Diane Abbott makes history as the first black person to represent a party in UK parliament

October 03, 2019 at 09:30 am | Black History Month 2019, Women

Ama Nunoo

Ama Nunoo | Staff Writer

October 03, 2019 at 09:30 am | Black History Month 2019, Women

Diane Abbott in Parliament, Photo: BBC

October is Black History month in the UK and what better way to begin the month-long celebration than to have the first black woman represent a party in parliament.

For the month’s first Prime Minister Question time, veteran MP and UK’s shadow home secretary, Diane Abbott stood in for Jeremy Corbyn.

She represented the Labour Party in the weekly question showdown with the Conservative Party that takes place every Wednesday in the UK parliament.

The Labour party leader, in a tweet on Tuesday, made the announcement for Abbott’s Prime Minister Question (PMQ) time takeover, highlighting that it would occur during Black History Month.  

This is a bold move by Corbyn as he is anti-Brexit and the Brexit referendum saw an intensification of the racially motivated attacks on blacks and other ethnic minorities.

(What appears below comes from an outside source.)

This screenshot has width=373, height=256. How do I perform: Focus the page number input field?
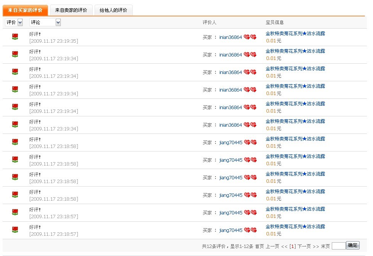click(338, 246)
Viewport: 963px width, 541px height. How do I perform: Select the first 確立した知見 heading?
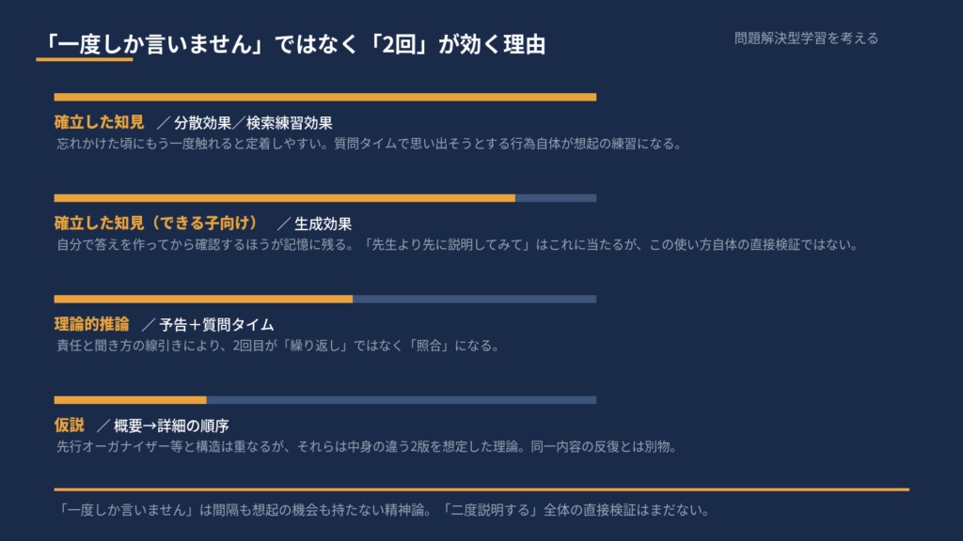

Shadow Home Secretary Diane Abbott(L) and Labour party Leader Jeremy Corbyn(R) , Photo: The Guardian

He tweeted and uploaded a photo of young Abbott who has represented her Hackney North and Stoke Newington seat since 1987. The tweet read,

“This #BlackHistoryMonth we’re inspired by the struggles of black campaigners, including the first black MPs elected in 1987”.

“Tomorrow one of those pioneering MPs, a child of the Windrush Generation, Diane Abbott, will be the first black person to represent their party at #PMQs.”

Abbott has been very vocal about the racism faced by the ethnic minorities in the country, especially for those in politics amid the Brexit brouhaha the country is currently facing.

In a 2017 article to The Guardian, Abbott said:

“I went into politics to create space for women and other groups who have historically been treated unfairly. Once, the pushback was against the actual arguments for equality and social justice. Now the pushback is the politics of personal destruction.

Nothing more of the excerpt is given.